ABORCJA W NATARCIU
Tadeusz Rydzyk – z wykształcenia ojciec, z zawodu dyktator i niekwestionowany przywódca duchowy moherowego Kościoła katolickiego – grzmi i pohukuje w Radyju, bo NIE CHCE ABORCJI NA ŻYCZENIE. Dobrze, w porządku, nie ma sprawy, tylko powiedz przenajświętszy moherowy ojcze, gdzie w Polsce dozwolona jest aborcja na życzenie, bo – dalibóg – nie znam takiego miejsca. W kraju od lat obowiązuje jedna z najbardziej restrykcyjnych ustaw antyaborcyjnych w Europie! Prawo zezwala jedynie na przerwanie ciąży w dwóch przypadkach: zagrożenia życia matki i gdy jest ona następstwem czynu zabronionego – gwałtu! Koniec kropka. O żadnym życzeniu nie ma mowy! A i w tych prawnie dopuszczalnych przypadkach problemem jest usunięcie ciąży! Przestraszeni ginekolodzy zwlekają z podjęciem decyzji, w efekcie czego dochodzi do wielu tragedii!
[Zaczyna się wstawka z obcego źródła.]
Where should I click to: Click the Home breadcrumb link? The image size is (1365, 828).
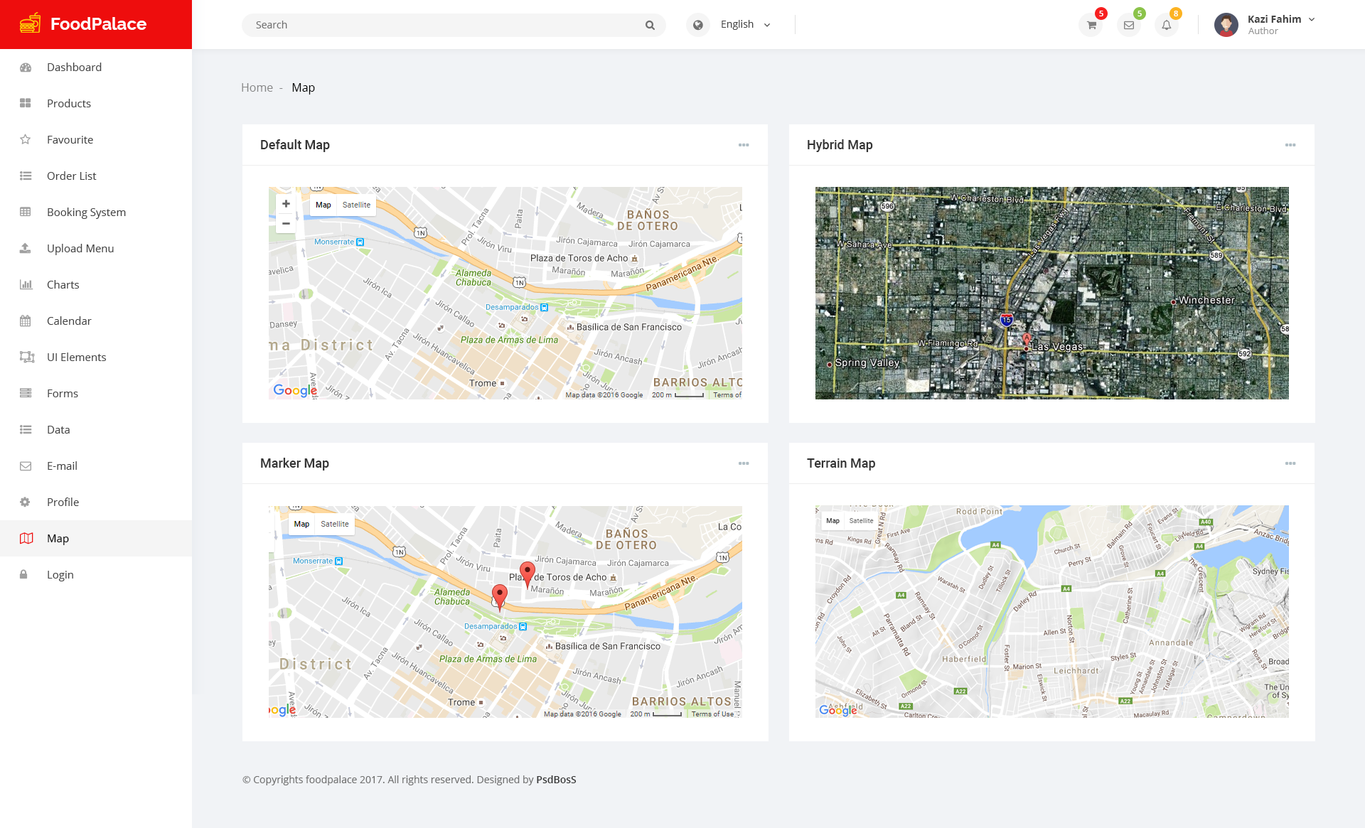pyautogui.click(x=257, y=87)
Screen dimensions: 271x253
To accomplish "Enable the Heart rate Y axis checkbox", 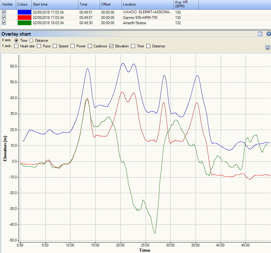I will 16,46.
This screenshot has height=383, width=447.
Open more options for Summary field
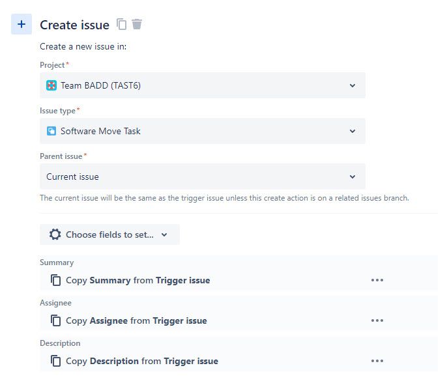coord(377,280)
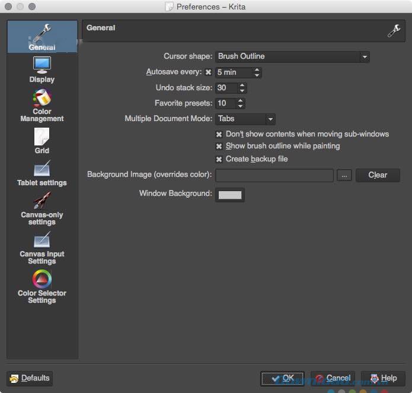The image size is (412, 393).
Task: Open Tablet settings icon
Action: point(42,169)
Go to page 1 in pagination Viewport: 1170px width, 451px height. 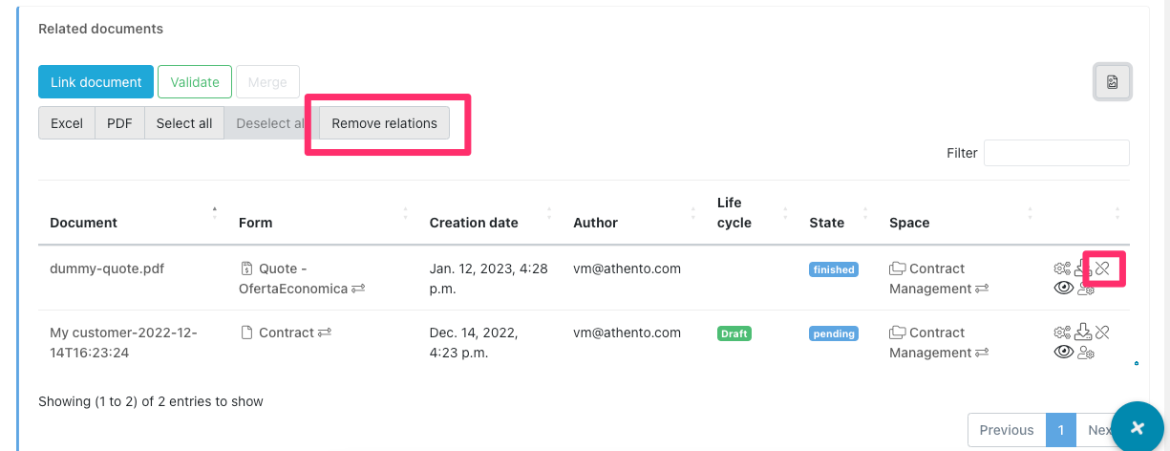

Patrząc z innej strony, protest Rydzyka i jego wyznawców karmionych fanatyzmem religijnym sprowadza kobiety do roli przedmiotu – inkubatora! Jest ze wszech miar dla płci żeńskiej poniżający, obraźliwy! Z licznych wypowiedzi obrońców życia poczętego wychodzi na to, że Polki będące w ciąży o niczym innym nie myślą, jak tylko o dokonaniu aborcji! Dlatego muszą być pod stałym nadzorem, ciągłą kontrolą, bo same nie wiedzą, co czynią. Te ograniczone umysłowo niewiasty puszczone samopas gotowe są pozbyć się ciąży pod byle pretekstem. Toteż trzeba mieć nad nimi pieczę! Zmusić konstytucyjnym zapisem każdą ciężarną kobietę do urodzenia dziecka bez względu na to, w jakim jest ono stanie zdrowotnym, z kim i jak zostało poczęte! Marzy się rodzince Radia Maryja całkowity zakaz aborcji. I Rydzyk wychodzi tym oczekiwaniom naprzeciw. Robi wszystko, co w jego mocy, aby do tego doprowadzić! Ma wielką armię obrońców życia poczętego, tudzież potężnych sprzymierzeńców w Zjednoczonej Katociemnotą Prawicy, więc wszystko jest możliwe. Nosiciele chrześcijańskich wartości gorsi są od zarazy, bo na nich nie ma szczepionki!
W tej całej aborcyjnej zadymie należy zwrócić uwagę na jeszcze jeden znamienny fakt. Otóż z jednej strony Rydzyk bez przerwy przypomina, że Polska jest katolicka (przeszło 90 proc. Polaków to ludzie wierzący), z drugiej zaś nie ma do owej rzeszy katolików za grosz zaufania. Wmawia swoim wyznawcom, że referendum w sprawie ustawy antyaborcyjnej jest wymysłem szatana i należy je stłumić w zarodku! Twierdzi, że w sprawach etyczno-moralnych nie przeprowadza się głosowania! Może według kryteriów ojczulka? Europa na szczęście jest wolna od rydzykowych bredni, dlatego bez problemów przeprowadzono w kilku katolickich krajach tego typu referendum. I tu należy postawić pytanie. Czyżby Tedi obawiał się o wynik? Nie ufał swoim rodakom katolikom stanowiącym 90 proc. społeczeństwa?! Myślę, że nie ufa. To byłoby dla niego i całej czarnej sotni straszne, gdyby okazało się, że polscy chrześcijanie, ostoja światowego katolicyzmu, zbiesili się i zagłosowali inaczej niż chce Kościół. Lepiej tego nie sprawdzać! I właśnie z powodu owego strachu Rydzyk boi się referendum bardziej niż diabeł święconej wody!
ANTONI SZPAK PS Tadeusz Rydzyk nie chce aborcji na życzenie. A ja mam podejrzenie graniczące z pewnością, że matki Polki nie chcą RODZIĆ dzieci na ŻYCZENIE ojca Rydzyka.